New Jersey Gov. Chris Christie followed through on his word Friday, vetoing a gay marriage bill passed by the state’s legislature a day earlier.
“I am adhering to what I’ve said since this bill was first introduced - an issue of this magnitude and importance, which requires a constitutional amendment, should be left to the people of New Jersey to decide,” Christie said in a statement.
Christie is urging the legislature to put the measure on the ballot in the form of a referendum.
“This is the only path to amend our state Constitution and the best way to resolve the issue of same-sex marriage in our state,” he said.
Democrats were not surprised by the veto. Christie, a Republican, announced his intentions last month at a town hall meeting.
Yet Senate President Stephen Sweeney, a Democrat, denounced the governor’s action and vowed to work to override it.
“Governor Christie’s veto is a shameful act hidden behind the guise of a public referendum.
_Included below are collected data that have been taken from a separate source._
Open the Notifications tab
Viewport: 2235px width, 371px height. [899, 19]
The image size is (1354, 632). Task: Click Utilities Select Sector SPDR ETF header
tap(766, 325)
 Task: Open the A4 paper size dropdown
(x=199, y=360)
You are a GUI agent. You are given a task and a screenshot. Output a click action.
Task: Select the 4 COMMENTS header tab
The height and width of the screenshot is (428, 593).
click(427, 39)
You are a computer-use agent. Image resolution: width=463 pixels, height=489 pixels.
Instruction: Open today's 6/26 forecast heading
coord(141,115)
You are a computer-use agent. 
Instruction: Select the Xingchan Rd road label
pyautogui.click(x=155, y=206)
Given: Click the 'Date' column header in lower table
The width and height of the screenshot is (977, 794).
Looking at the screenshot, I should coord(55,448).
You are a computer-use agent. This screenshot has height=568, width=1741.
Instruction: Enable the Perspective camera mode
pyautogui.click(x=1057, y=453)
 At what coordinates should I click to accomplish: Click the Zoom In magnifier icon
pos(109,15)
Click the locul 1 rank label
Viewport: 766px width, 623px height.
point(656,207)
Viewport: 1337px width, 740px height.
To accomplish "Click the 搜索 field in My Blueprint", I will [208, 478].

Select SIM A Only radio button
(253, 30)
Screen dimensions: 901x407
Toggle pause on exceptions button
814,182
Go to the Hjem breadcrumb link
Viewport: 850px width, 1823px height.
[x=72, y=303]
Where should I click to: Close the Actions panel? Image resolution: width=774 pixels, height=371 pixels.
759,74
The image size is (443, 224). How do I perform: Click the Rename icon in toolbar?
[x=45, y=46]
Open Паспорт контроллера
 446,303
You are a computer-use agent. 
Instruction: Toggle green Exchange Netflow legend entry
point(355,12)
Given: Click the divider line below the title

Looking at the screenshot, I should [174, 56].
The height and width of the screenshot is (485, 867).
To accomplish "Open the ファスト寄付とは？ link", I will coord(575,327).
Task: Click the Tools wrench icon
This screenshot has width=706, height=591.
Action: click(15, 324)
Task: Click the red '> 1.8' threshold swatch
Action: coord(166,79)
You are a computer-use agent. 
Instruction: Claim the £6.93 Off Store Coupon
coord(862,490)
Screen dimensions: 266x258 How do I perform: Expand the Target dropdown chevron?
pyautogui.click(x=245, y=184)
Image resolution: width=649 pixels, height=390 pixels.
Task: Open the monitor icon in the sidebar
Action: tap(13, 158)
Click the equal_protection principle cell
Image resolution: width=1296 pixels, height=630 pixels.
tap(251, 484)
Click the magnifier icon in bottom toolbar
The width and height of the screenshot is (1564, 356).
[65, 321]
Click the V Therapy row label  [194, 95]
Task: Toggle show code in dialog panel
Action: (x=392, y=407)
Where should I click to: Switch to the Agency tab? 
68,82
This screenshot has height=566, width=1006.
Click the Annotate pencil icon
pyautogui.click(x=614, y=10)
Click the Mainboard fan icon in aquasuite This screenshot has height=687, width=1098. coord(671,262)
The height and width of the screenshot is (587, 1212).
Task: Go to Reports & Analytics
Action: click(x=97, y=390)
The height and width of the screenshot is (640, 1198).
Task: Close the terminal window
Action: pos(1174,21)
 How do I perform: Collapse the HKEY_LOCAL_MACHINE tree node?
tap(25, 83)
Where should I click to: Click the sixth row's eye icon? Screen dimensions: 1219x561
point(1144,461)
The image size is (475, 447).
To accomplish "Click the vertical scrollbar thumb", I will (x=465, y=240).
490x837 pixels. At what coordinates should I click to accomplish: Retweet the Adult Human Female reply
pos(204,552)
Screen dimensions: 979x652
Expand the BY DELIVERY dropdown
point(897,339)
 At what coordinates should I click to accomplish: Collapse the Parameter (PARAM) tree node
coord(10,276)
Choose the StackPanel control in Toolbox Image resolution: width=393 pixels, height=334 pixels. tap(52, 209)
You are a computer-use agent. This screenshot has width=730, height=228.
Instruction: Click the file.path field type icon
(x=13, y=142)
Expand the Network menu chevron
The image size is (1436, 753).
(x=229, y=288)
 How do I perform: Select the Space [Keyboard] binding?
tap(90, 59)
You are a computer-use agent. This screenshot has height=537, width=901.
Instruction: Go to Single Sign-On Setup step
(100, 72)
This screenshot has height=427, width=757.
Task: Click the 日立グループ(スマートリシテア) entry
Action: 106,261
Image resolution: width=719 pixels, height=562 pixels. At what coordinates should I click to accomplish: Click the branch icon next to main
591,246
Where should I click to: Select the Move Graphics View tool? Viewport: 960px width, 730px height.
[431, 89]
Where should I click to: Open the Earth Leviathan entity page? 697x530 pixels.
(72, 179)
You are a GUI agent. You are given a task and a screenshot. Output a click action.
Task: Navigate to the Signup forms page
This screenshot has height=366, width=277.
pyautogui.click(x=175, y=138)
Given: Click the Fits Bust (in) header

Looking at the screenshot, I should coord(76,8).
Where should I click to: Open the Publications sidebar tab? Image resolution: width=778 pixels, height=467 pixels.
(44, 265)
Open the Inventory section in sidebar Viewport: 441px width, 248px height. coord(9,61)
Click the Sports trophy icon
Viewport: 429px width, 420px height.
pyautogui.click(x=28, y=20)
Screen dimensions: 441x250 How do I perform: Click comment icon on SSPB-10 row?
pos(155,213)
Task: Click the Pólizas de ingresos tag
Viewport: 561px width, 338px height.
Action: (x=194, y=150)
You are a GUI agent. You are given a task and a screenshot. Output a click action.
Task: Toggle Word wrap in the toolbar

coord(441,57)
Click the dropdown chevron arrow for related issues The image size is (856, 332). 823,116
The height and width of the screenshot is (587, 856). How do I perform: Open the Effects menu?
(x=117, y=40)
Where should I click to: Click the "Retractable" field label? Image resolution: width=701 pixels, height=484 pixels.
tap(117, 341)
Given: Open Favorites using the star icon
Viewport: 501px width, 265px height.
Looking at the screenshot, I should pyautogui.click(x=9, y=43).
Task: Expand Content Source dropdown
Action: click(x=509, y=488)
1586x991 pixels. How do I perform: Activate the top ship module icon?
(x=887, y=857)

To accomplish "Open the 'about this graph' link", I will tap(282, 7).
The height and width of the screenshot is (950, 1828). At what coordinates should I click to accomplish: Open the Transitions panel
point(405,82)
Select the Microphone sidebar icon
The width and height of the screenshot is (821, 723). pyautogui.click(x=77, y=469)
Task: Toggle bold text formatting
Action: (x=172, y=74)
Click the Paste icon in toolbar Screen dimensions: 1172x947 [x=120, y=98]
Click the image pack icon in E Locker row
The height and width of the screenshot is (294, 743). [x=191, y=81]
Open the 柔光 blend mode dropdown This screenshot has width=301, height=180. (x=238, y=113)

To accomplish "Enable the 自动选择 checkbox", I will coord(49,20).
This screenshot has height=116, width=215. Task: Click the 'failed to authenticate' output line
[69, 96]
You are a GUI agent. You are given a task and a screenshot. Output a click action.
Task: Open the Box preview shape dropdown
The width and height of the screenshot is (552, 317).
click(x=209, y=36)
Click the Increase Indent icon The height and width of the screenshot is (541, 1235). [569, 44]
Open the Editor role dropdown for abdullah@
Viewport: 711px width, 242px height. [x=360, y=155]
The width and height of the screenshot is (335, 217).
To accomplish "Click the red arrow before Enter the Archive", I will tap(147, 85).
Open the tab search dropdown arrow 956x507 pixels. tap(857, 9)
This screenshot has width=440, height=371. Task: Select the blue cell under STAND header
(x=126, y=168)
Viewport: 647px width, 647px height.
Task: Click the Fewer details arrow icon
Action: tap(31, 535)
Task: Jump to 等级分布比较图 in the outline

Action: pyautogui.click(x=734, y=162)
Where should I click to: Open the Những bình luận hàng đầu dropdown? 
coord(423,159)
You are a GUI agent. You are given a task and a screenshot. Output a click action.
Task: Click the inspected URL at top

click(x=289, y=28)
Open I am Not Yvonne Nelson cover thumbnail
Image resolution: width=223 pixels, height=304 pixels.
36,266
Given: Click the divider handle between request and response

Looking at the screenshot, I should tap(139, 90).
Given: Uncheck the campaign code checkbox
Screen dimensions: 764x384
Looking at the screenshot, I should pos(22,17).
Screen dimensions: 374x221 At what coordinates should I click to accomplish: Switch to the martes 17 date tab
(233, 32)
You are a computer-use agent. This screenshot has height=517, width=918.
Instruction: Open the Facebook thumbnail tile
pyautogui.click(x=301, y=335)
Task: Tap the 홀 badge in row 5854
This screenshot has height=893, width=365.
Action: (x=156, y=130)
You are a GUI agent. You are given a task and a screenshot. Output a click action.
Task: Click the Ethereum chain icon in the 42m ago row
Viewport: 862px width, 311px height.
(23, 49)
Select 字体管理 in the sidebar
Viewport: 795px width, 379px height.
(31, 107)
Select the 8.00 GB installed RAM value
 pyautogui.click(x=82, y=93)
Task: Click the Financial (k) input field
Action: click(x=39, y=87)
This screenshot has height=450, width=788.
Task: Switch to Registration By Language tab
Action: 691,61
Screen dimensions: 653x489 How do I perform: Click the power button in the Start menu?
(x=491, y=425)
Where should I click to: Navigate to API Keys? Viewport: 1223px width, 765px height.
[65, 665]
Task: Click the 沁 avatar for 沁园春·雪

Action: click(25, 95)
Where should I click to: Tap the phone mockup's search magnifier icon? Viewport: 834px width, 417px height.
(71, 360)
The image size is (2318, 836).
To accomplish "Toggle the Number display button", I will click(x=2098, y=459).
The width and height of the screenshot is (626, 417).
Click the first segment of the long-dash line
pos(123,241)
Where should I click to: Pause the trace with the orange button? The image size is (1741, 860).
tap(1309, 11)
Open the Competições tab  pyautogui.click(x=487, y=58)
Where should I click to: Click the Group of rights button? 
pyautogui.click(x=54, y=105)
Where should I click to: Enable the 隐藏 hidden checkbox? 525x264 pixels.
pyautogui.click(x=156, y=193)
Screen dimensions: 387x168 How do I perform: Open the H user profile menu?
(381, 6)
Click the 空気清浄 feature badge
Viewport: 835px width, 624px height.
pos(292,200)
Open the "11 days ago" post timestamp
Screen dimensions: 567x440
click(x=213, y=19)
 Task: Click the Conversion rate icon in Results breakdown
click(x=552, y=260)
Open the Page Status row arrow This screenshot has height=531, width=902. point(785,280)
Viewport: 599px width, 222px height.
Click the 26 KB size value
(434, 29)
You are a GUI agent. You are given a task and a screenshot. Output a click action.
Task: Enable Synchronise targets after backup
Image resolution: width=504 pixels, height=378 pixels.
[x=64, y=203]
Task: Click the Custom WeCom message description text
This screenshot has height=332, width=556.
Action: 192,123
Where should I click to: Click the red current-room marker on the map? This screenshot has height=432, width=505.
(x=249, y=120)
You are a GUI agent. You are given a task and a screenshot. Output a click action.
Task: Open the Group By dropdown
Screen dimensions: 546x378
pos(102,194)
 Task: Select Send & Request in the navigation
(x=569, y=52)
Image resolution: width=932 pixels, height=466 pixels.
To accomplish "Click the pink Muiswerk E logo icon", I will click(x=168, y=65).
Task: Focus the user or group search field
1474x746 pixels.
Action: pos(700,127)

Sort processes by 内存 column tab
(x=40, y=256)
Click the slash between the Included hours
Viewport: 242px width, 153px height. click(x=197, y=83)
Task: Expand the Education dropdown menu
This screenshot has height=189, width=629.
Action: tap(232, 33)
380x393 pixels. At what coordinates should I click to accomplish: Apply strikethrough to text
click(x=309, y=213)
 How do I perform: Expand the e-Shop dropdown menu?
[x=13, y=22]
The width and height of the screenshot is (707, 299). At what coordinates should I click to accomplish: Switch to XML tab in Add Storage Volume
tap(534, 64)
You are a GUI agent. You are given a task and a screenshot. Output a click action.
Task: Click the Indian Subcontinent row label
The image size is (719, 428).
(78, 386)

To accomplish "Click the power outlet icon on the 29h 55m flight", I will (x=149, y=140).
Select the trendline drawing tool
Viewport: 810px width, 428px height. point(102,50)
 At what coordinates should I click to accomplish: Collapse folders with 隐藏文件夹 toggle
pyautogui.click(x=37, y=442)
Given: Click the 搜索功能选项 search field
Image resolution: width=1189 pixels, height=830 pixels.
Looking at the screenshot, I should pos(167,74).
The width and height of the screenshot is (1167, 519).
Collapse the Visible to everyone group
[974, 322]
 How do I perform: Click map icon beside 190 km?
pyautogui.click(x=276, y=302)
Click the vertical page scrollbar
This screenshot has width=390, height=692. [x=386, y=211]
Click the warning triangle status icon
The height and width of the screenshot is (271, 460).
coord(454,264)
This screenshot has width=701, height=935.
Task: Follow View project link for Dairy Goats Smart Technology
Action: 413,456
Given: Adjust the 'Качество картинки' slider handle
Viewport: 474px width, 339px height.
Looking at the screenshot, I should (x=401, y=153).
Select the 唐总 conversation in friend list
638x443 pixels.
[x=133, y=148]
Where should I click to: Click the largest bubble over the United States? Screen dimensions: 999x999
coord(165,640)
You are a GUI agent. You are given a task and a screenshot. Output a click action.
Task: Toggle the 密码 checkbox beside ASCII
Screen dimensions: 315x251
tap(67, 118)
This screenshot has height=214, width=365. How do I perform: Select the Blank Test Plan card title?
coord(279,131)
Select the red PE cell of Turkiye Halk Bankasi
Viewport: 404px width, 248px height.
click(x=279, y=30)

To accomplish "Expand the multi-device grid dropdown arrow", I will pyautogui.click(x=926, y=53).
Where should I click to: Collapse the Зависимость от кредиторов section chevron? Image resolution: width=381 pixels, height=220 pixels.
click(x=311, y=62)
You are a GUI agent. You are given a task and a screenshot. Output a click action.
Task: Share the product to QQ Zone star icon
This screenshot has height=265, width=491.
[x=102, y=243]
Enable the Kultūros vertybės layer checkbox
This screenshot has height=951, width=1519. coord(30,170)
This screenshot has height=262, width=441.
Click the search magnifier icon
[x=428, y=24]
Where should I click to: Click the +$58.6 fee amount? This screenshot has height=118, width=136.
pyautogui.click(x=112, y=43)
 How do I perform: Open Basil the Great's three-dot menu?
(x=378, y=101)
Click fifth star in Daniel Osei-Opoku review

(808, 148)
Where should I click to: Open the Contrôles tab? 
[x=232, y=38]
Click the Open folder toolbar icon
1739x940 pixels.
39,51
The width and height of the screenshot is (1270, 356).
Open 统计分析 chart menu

Today, he firmly planted his feet on the wrong side of history,” he said in a statement. “He had a chance to do the right thing, and failed miserably.”
New Jersey lawmakers now have until Jan. 2014 to muster a two-thirds majority vote in each chamber to override the governor’s veto.
Gay marriage supporters need three more votes in the Senate to override the veto. Senate Democrats passed the bill 24-16. The Assembly, which passed the bill 42-33, needs needs 14 more votes for a veto override.
On Thursday, the Democratic-controlled Assembly voted 42-33 in favor of gay marriage.
That vote came after emotional speeches from both sides on Thursday.
Seven states and the District of Columbia recognize same-sex marriage.